At every significant moment in those years, our presidents opted for more, not less, violence, and our Congress agreed -- or simply sat on its hands -- as ever more moral isolation took the place of ever less diplomacy. Now, those same questions loom over Syria. Facing a likely defeat in Congress, Obama appears to be grasping -- without any sense of irony -- at the straw Russian President Vladimir Putin (backed by China and Iran) has held out in the wake of Secretary of State John Kerry's off-the-cuff proposal that put the White House into a corner. After claiming days ago that the U.N. was not an option, the White House now seems to be throwing its problem to that body to resolve. Gone, literally in the course of an afternoon, were the administration demands for immediate action, the shots across the Syrian bow, and all that. Congress, especially on the Democratic side of the aisle, seems to be breathing a collective sigh of relief that it may not be forced to take a stand. The Senate has put off voting; perhaps a vote in the House will be delayed indefinitely, or maybe this will all blow over somehow and Congress can return to its usual partisan differences over health care and debt ceilings.

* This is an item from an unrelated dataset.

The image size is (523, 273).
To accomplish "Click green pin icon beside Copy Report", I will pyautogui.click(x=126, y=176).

And yet a non-vote by Congress would be as wrong as the yes vote that seems no longer in the cards. What happens, in fact, if Congress doesn't say no?
A History Lesson
The "Global War on Terror" was upon us in an instant. Acting out of a sense that 9/11 threw open the doors to every neocon fantasy of a future Middle Eastern and global Pax Americana, the White House quickly sought an arena to lash out in. Congress, acting out of fear and anger, gave the executive what was essentially a blank check to do anything it cared to do. Though the perpetrators of 9/11 were mostly Saudis, as was Osama bin Laden, al-Qaeda itself sought refuge in largely Taliban-controlled Afghanistan. So be it. The first shots of the War on Terror were fired there.

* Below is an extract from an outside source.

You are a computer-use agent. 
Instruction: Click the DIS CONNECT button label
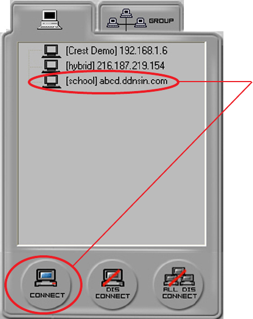coord(113,293)
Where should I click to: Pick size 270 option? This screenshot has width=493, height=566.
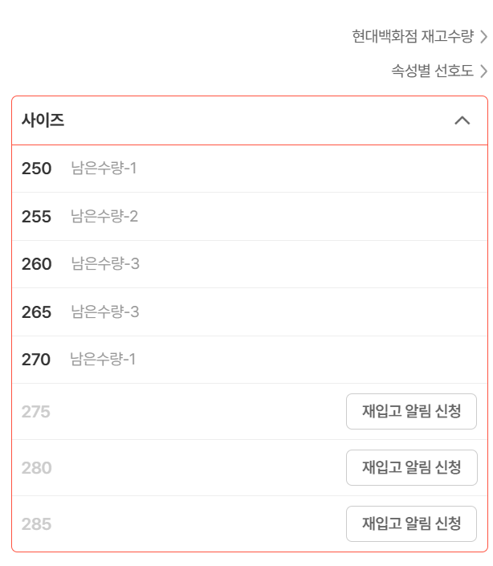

George W. Bush's top officials, sure that this was their moment of opportunity, quickly slid destroying al-Qaeda as an organization into a secondary slot, invaded Afghanistan, and turned the campaign into a crusade to replace the Taliban and control the Greater Middle East. Largely through passivity, Congress said yes as, even in its earliest stages, the imperial nature of America's global strategy revealed itself plain as day. The escape of Osama bin-Laden and much of al-Qaeda into Pakistan became little more than an afterthought as Washington set up what was essentially a puppet government in post-Taliban Afghanistan, occupied the country, and began to build permanent military bases there as staging grounds for more of the same.

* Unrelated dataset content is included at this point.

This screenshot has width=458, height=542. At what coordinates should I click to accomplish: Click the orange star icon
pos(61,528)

Some two years later, a series of administration fantasies and lies that, in retrospect, seem at best tragicomic ushered the United States into an invasion and occupation of Iraq. Its autocratic leader and our former staunch ally in the region, Saddam Hussein, ruled a country that would have been geopolitically meaningless had it not sat on what Deputy Secretary of Defense Paul Wolfowitz called "a sea of oil" -- and next to that future target of neocon dreams of conquest, Iran. Once again, Congress set off on a frenzied rush to yes, and a second war commenced out of the ashes of 9/11.